- [PAGE]:

▼

Elizabeth Bolden (née Jones; August 15, 1890 – December 11, 2006) was an American supercentenarian who, at the time of her death at age 116 years, 118 days, was recognized by Guinness World Records as the then-world's oldest living person.

Biography 
Elizabeth Jones was born in 1890 in Somerville, Tennessee, the daughter of freed slaves.

She married Louis Bolden (1892–1955) in 1908, and their first child, a son, Ezell, was born on September 21, 1909. Elizabeth and Louis Bolden had three sons and four daughters and raised cotton and subsistence crops on farmland near Memphis until the 1950s. Only two daughters were living at the time of Bolden's death in 2006; they were Queen Esther Rhodes, who died in 2007 at age 90, and Mamie Brittmon, the latter dying at 102 in 2022. At the time of her 116th birthday in August 2006, Bolden also had 40 grandchildren, 75 great-grandchildren, 150 great-great-grandchildren, 220 great-great-great-grandchildren and 75 great-great-great-great-grandchildren, for a total of 562 living, direct descendants.

Later life 

In her final years, Bolden resided in a Memphis nursing home that she had lived in since she was 109, and was described by her family as unable to communicate. They requested that media attention (such as interviews and visits) be limited. While she was the world's oldest person Bolden was rarely seen in public.

She was photographed for two different books in early 2005, and was featured in Jet magazine in May 2005 and the Memphis Commercial Appeal in June 2005. For her 116th birthday, new photographs were released for the first time in almost a year, and her family said that she was looking forward to her birthday.

▲

- [DATA PROVIDED]:

▼

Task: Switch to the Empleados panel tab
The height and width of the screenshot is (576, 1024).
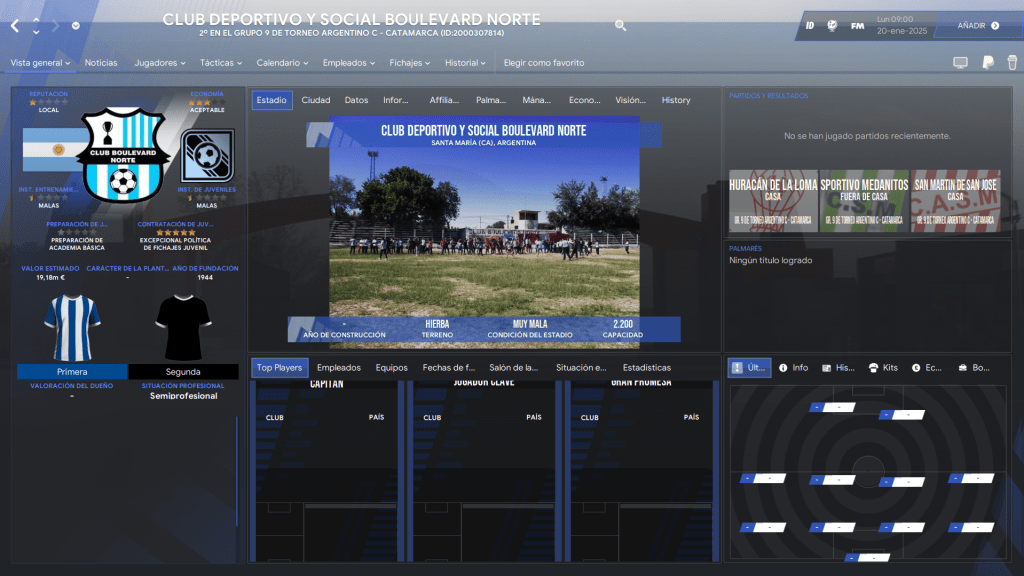Action: coord(338,368)
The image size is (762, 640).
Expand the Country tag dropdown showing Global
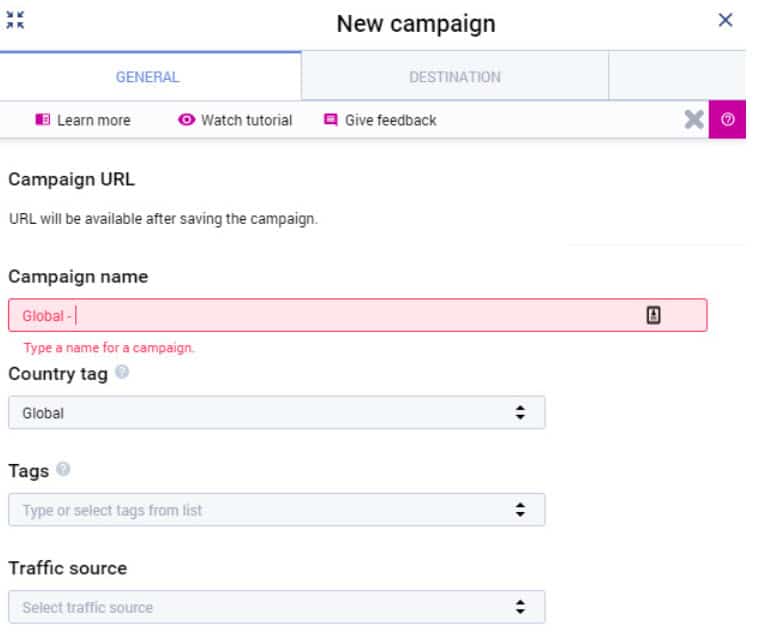pyautogui.click(x=276, y=412)
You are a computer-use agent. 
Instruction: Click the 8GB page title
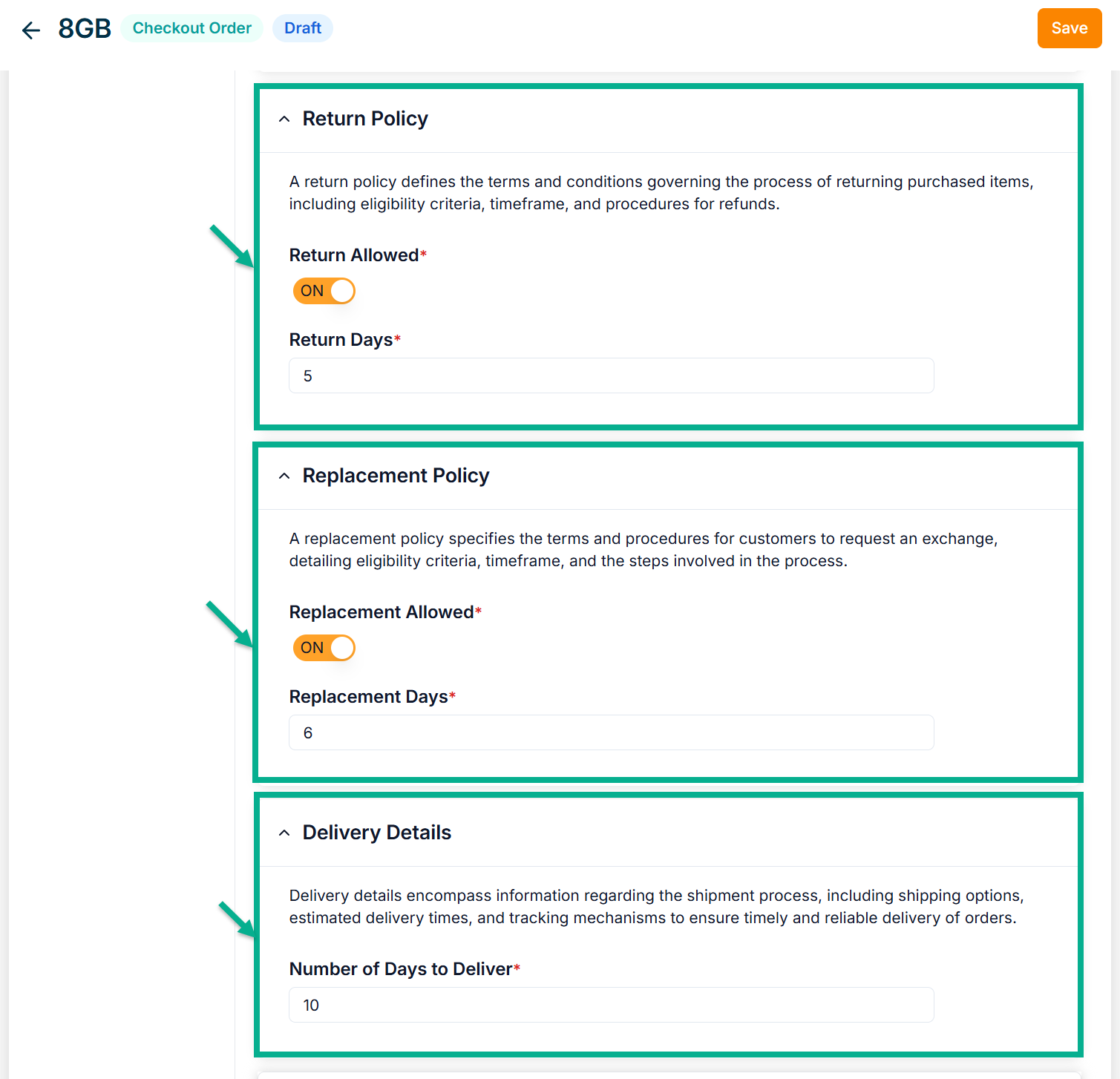pyautogui.click(x=85, y=29)
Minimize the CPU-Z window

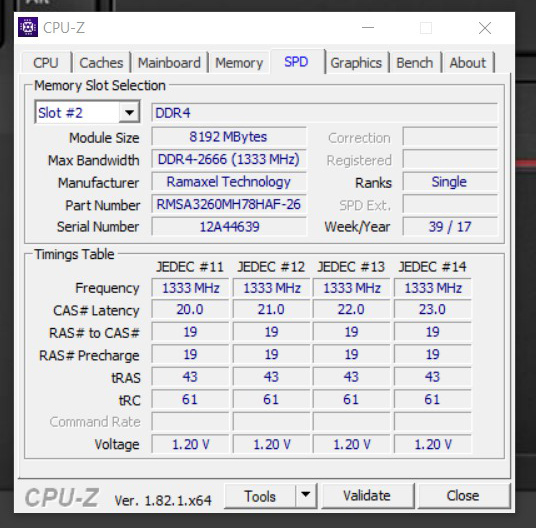(x=368, y=28)
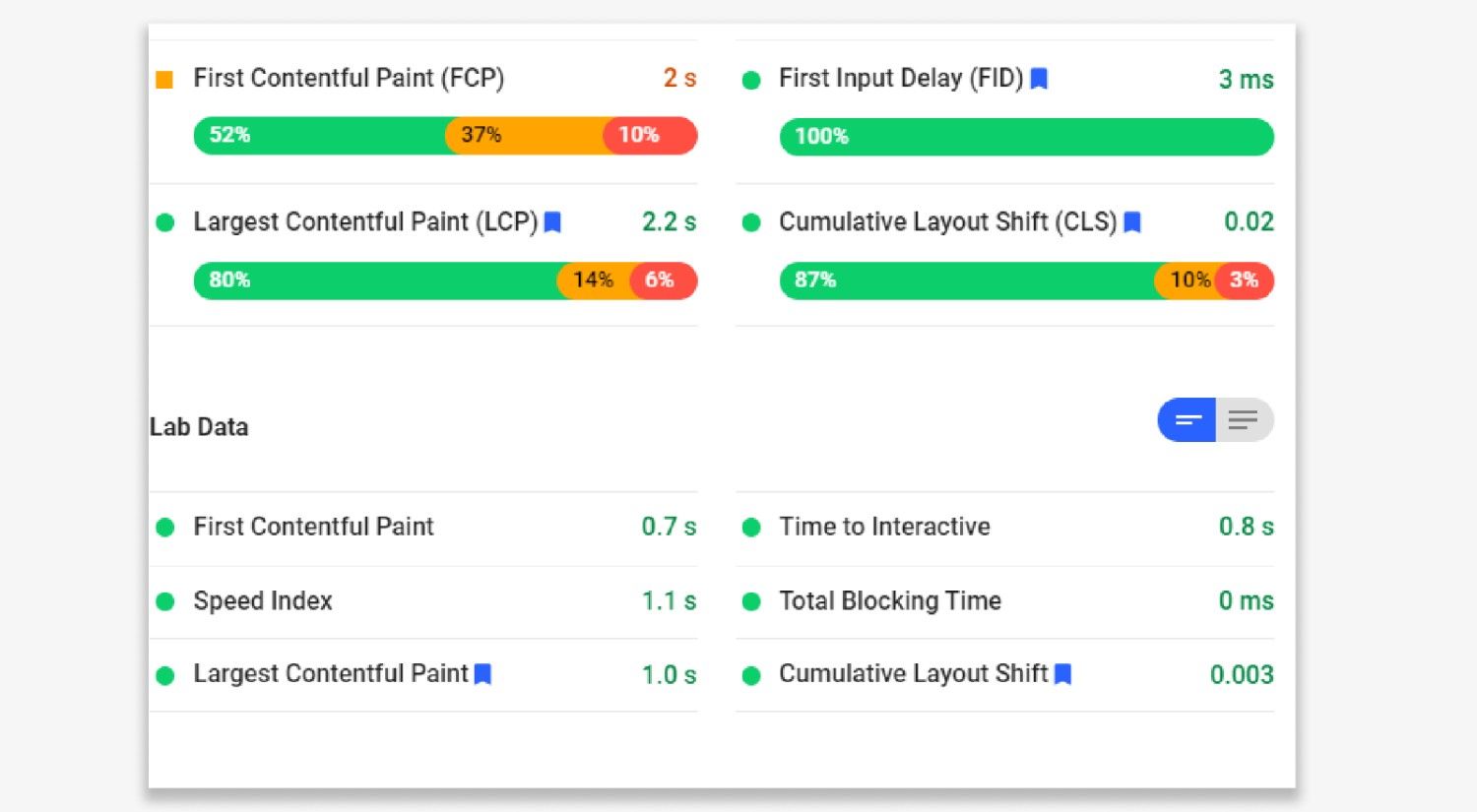Image resolution: width=1477 pixels, height=812 pixels.
Task: Click the 0.003 Cumulative Layout Shift value
Action: 1241,674
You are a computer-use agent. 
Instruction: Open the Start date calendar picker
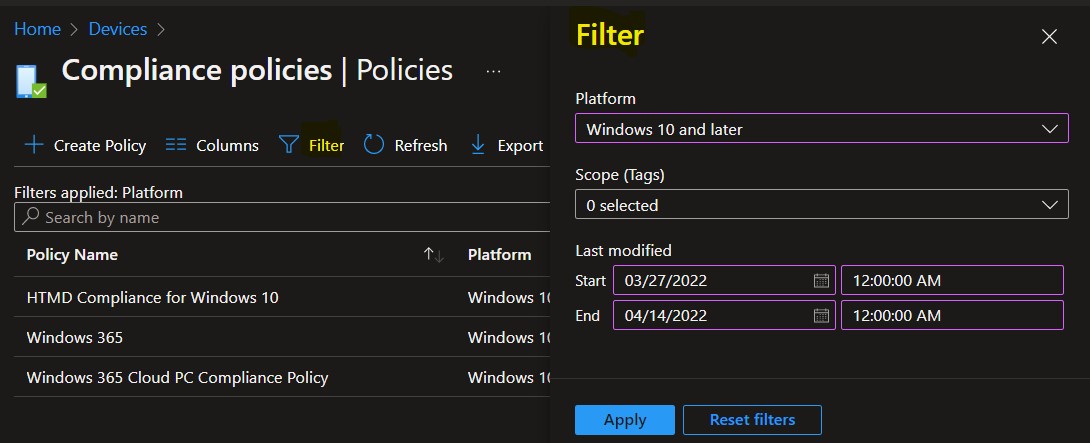point(821,280)
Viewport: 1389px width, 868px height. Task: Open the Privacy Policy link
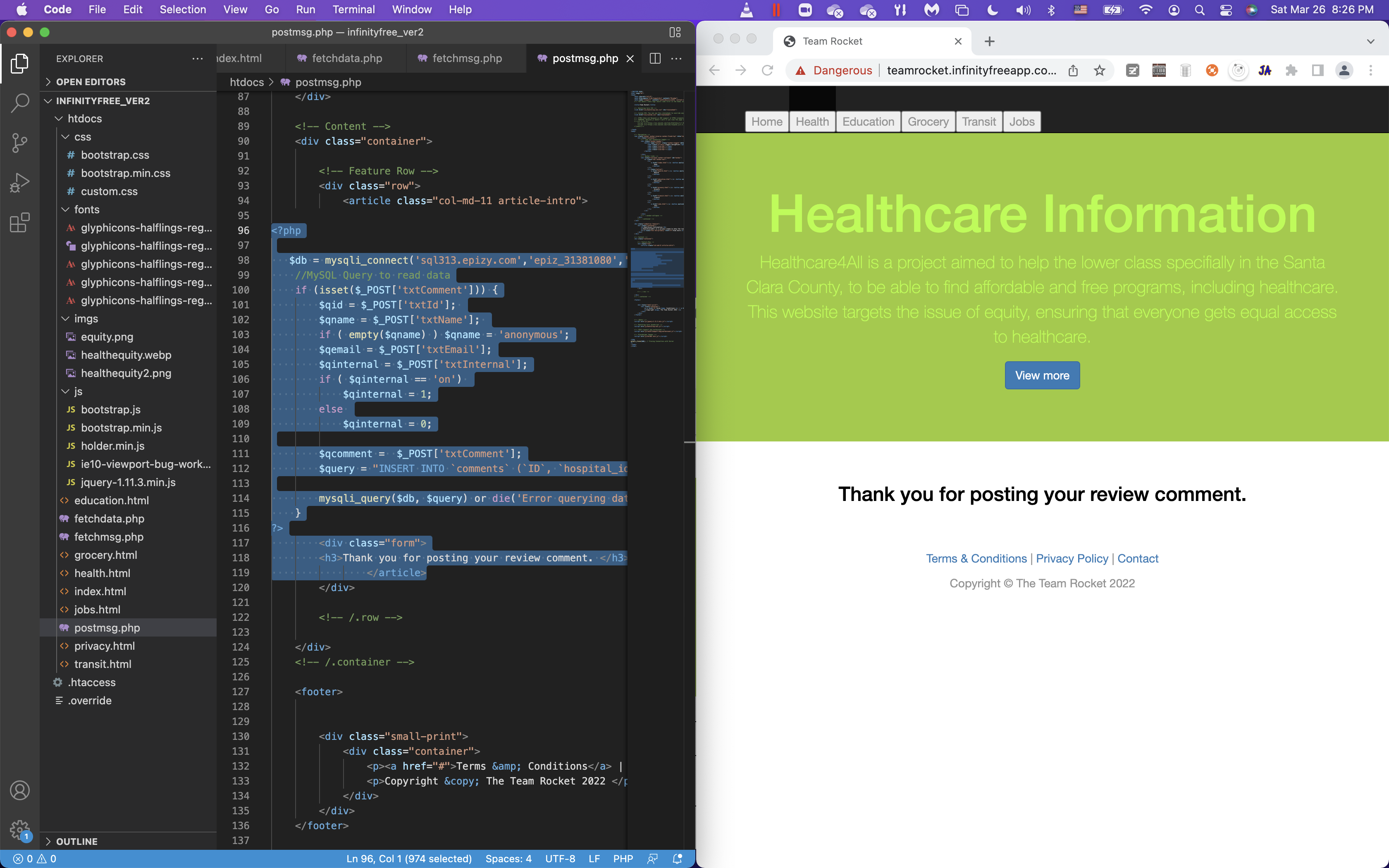pos(1072,558)
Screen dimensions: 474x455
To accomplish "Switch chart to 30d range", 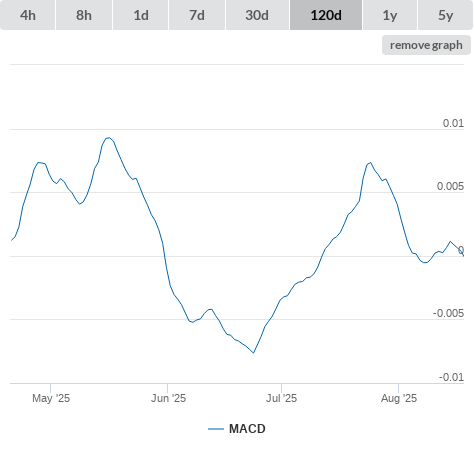I will pos(257,15).
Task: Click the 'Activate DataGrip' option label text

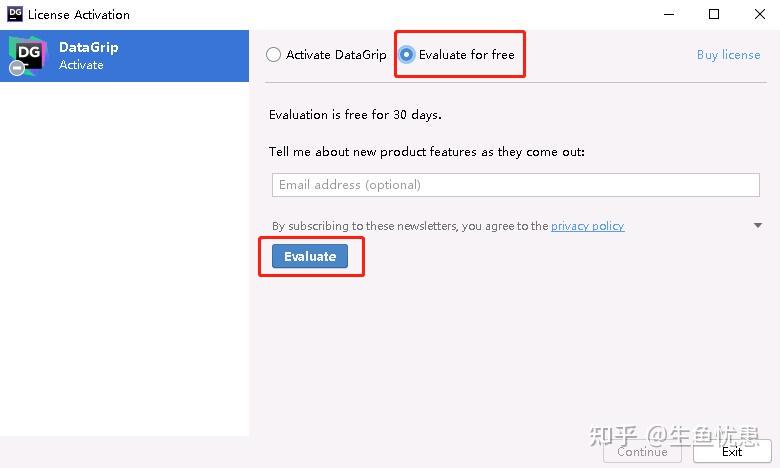Action: 336,55
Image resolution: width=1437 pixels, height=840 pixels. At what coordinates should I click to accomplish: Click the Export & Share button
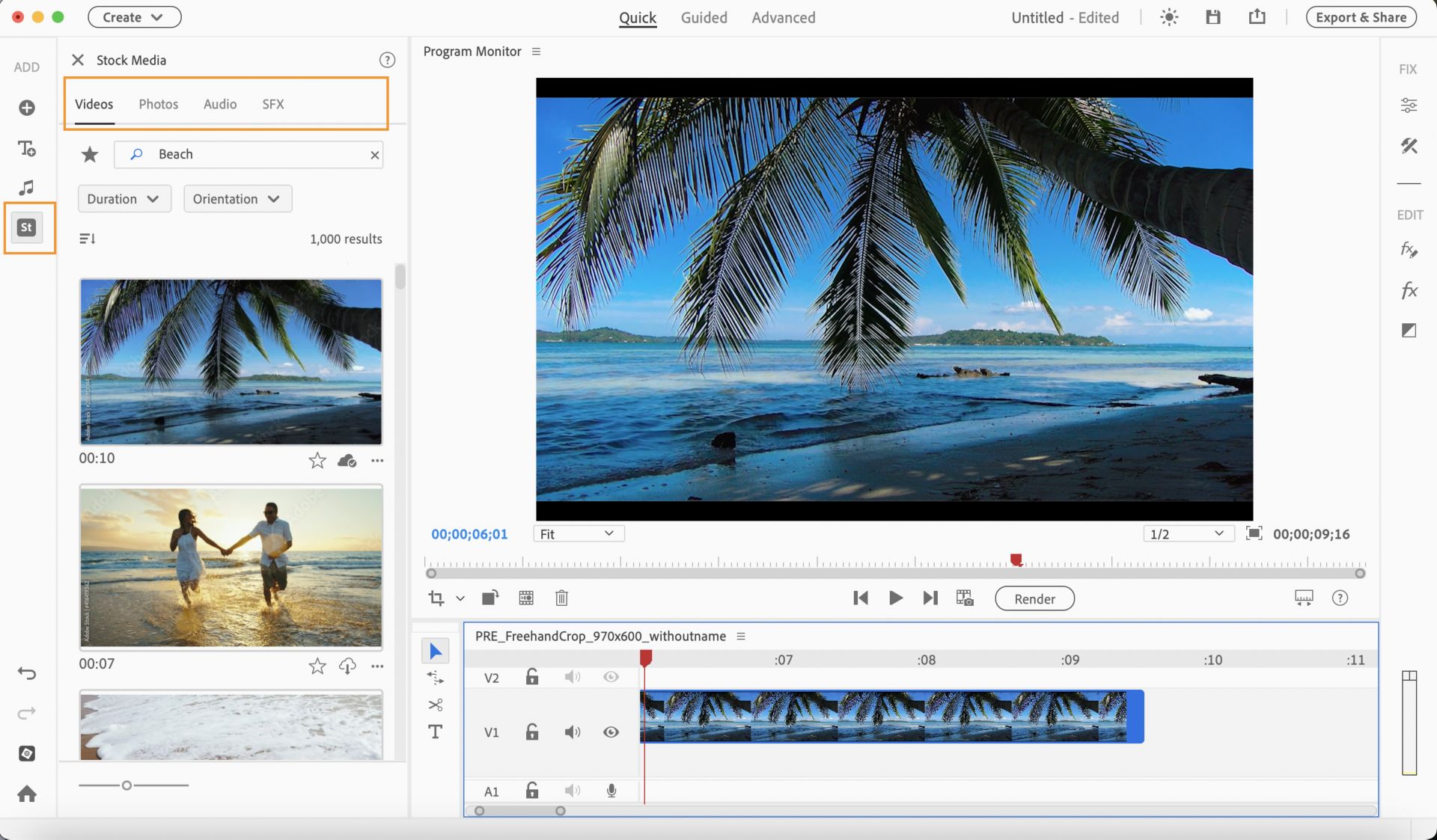point(1360,17)
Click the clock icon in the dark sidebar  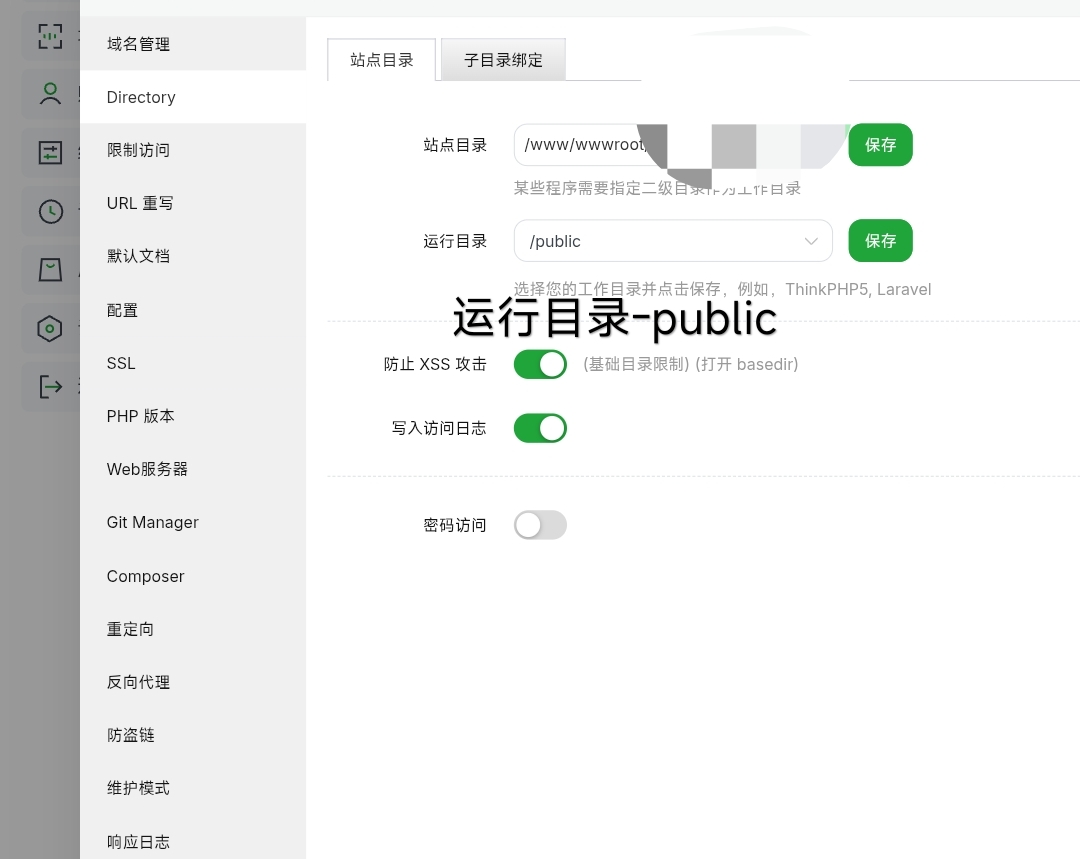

▲

- [JOBS]:
a) Rewrite the Elizabeth Bolden biography between "Elizabeth Bolden (née" and "of freed slaves.", inclusive, swapping "Somerville" for "Germantown".
b) Carry on the Elizabeth Bolden biography from where it stops.
This listing comes from a separate source.

- [THE RESPONSES]:
a)
Elizabeth Bolden (née Jones; August 15, 1890 – December 11, 2006) was an American supercentenarian who, at the time of her death at age 116 years, 118 days, was recognized by Guinness World Records as the then-world's oldest living person.

Biography 
Elizabeth Jones was born in 1890 in Germantown, Tennessee, the daughter of freed slaves.

b)
Age records 
Elizabeth Bolden was verified in April 2005 as being the oldest documented resident of the United States since the death of Emma Verona Johnston the previous December. Prior to this, Bettie Wilson, had been the oldest known American. After the death of Hendrikje van Andel on August 30, 2005, she was thought to be the world's oldest living person until December 9, 2005, when María Capovilla was authenticated as older. She became the oldest living person following Capovilla's death on August 27, 2006. This was officially confirmed on September 17, 2006, by Guinness World Records.

At the time of her death aged 116 years 118 days she was the sixth-oldest undisputed person ever documented. After her death, Emiliano Mercado del Toro became the world's oldest person and Julie Winnefred Bertrand became the world's oldest woman.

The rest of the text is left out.